# Written task:
Gather every line in the items below that contains the word "will", and copy each one out in full. Case counts.
## START
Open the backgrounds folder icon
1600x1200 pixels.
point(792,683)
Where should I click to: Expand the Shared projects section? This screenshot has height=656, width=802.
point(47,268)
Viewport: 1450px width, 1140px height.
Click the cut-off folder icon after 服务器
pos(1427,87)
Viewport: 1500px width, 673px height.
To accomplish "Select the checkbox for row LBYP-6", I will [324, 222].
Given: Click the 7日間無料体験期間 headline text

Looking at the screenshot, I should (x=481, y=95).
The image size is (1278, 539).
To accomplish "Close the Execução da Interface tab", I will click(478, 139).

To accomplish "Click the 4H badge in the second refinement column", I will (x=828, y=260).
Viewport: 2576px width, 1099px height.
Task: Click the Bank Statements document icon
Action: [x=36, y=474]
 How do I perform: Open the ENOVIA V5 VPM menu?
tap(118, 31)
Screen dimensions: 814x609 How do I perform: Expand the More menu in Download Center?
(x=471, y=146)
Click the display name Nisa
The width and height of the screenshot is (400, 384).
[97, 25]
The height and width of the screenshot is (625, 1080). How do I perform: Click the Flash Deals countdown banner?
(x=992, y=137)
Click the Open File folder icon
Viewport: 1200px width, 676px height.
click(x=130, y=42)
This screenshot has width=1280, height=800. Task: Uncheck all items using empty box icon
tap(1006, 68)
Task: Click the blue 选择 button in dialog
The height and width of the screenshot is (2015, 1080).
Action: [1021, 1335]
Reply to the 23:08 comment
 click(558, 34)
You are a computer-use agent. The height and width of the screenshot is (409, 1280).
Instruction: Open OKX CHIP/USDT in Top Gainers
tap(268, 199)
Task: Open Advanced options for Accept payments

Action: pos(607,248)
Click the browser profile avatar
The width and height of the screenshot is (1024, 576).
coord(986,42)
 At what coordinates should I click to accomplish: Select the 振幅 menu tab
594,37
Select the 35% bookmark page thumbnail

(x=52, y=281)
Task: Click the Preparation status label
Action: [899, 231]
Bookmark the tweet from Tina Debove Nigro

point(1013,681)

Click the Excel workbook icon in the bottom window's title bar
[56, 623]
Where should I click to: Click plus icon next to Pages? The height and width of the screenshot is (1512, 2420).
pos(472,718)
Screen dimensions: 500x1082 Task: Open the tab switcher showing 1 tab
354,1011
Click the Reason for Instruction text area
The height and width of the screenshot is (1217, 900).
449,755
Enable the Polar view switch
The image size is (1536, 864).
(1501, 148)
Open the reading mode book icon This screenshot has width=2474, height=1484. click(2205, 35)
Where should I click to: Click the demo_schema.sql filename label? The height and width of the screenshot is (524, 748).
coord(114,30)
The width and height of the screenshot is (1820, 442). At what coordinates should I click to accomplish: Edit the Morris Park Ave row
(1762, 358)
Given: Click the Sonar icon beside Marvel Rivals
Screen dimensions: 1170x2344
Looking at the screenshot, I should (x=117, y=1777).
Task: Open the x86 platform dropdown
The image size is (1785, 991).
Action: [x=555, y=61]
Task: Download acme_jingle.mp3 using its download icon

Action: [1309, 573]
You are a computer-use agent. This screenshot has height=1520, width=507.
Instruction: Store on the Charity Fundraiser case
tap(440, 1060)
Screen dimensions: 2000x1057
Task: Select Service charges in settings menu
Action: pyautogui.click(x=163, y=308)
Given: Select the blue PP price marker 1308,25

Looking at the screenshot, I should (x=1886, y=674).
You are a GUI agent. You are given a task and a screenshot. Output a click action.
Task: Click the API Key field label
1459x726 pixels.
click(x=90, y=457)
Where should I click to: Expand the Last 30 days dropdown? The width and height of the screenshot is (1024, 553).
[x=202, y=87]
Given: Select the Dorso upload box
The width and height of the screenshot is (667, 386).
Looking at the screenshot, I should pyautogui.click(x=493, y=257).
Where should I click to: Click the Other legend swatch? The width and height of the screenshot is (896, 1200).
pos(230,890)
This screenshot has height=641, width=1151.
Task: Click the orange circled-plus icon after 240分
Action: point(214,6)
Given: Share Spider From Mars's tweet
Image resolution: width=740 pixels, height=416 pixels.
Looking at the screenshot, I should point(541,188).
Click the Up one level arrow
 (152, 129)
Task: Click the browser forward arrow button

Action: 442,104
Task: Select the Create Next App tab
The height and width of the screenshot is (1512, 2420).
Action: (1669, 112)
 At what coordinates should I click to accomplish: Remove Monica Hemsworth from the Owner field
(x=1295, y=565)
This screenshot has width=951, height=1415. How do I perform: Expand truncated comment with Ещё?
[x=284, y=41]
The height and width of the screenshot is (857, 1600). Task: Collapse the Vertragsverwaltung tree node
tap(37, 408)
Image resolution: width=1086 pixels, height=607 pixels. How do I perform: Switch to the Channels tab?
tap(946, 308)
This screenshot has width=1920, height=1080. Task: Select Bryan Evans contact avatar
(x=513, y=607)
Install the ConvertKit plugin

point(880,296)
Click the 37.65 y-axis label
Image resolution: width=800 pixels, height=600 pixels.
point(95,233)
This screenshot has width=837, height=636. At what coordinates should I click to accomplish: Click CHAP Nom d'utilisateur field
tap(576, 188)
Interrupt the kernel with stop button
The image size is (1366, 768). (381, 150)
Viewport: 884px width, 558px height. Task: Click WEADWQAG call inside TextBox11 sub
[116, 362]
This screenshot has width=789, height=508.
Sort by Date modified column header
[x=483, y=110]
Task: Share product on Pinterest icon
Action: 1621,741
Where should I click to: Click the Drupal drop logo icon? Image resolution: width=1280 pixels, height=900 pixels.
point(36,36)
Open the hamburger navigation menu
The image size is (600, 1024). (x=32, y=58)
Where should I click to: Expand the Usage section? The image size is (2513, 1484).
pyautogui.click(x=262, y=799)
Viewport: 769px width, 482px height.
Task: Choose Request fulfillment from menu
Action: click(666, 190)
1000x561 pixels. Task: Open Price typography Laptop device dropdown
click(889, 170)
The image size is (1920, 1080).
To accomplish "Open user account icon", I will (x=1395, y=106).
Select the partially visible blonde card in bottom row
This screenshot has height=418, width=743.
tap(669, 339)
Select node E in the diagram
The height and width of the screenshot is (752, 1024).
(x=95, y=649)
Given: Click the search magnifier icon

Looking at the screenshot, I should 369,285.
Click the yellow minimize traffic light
## END
# Final result:
To accomplish "Select the checkbox for row LBYP-6", I will [324, 222].
To accomplish "Close the Execução da Interface tab", I will click(478, 139).
To accomplish "Click the 4H badge in the second refinement column", I will (x=828, y=260).
To accomplish "Open user account icon", I will (x=1395, y=106).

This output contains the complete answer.